The first category is books, papers, and blogs from industrial leaders. For example, DDIA and All Things Distributed. While they have some academic merits, the contents are not intended for the system design skill we apply in daily jobs (hence in SDI). For example, the famous CAP theorem everyone teaches is useless. Because in all distributed system, network partition – or failures in general – is a given fact rather than a factor you can trade off with. In reality, a much better model is the trade off between the speed of eventual consistency convergence, the speed of response, throughput, and availability.

The second category is online courses claimed to teach you SDI. For example, Grokking the System Design Interview, ByteByteGo and its book, Interviewing.io, and many others. Those contents are beautifully presented and logically organized. I believe those materials are sufficient for entry level jobs like L3 and L4. Sometimes you can pass L5 interviews too with some lock. But if a job candidate presented solutions and understanding in those course, he will fail almost 100% times for L6+ interviews.

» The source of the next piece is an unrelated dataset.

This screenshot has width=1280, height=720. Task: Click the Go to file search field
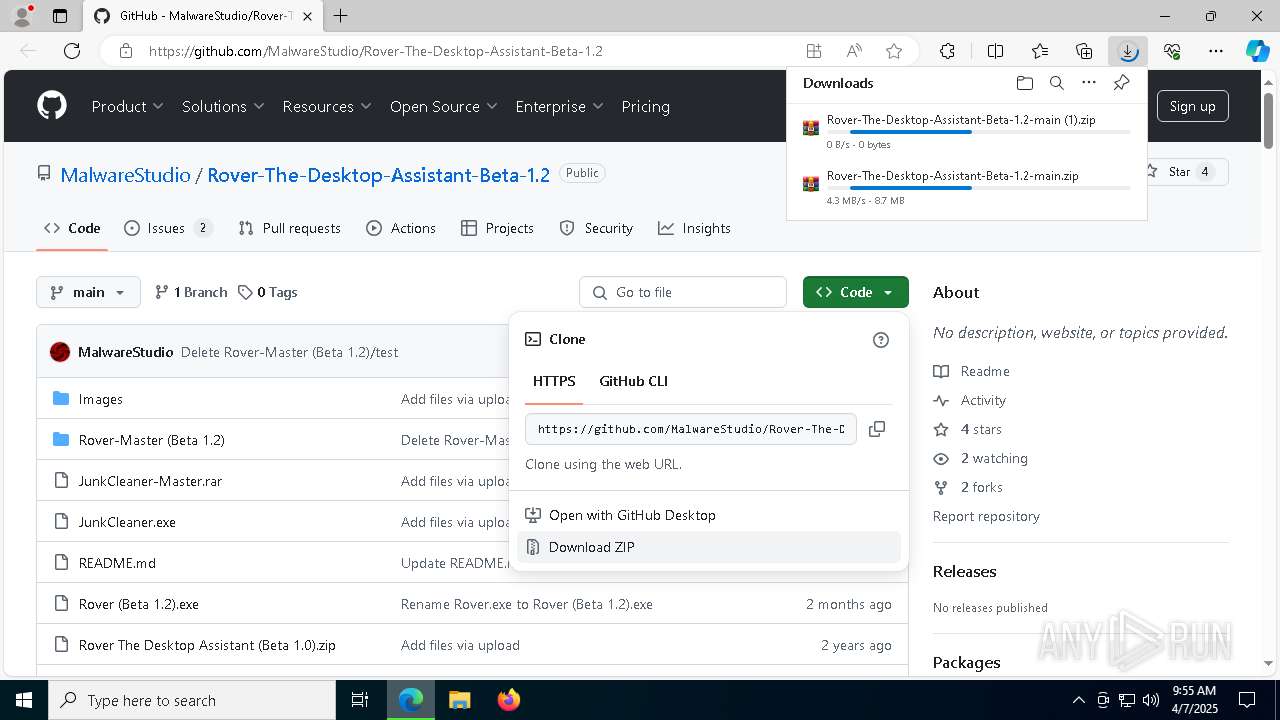point(683,292)

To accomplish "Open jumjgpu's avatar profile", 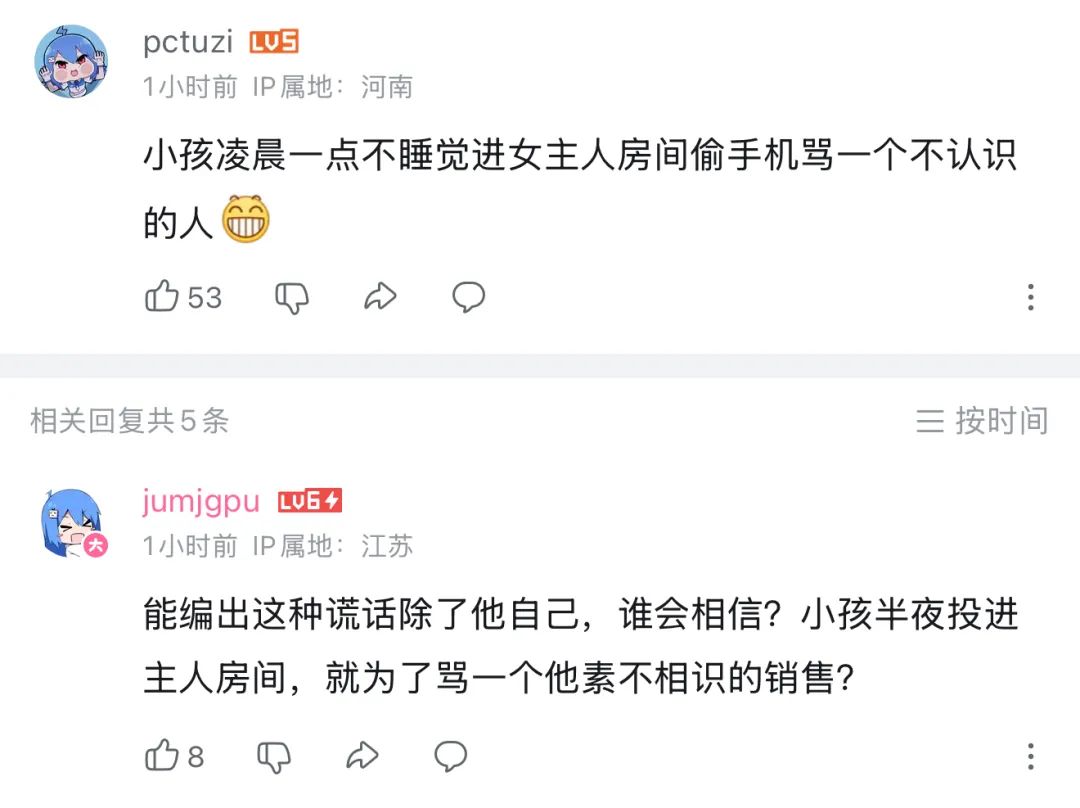I will click(x=72, y=522).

For example, one Ticket Master solution suggested using a distributed lock like Zookeeper to solve the race condition when multiple users try to book the same seat. Firstly, it’s wrong because Zookeeper is too slow and can’t scale big enough. Secondly, if one do propose a distributed lock, the interviewer will ask how it’s implemented. No one can explain such complex algorithms (Paxos or Raft) in a short time. It’s like suggesting to use B tree in a coding interview. Obviously, the author didn’t understand what are acceptable building blocks in SDI.

Another very common mistake is using distributed KV engines as if it can horizontally scale and be faster than relational DB. In fact, those KV engines scale the same as relational DB, but are slower to update (because of replicas) and much harder to maintain. The reason of choosing them is availability rather than speed.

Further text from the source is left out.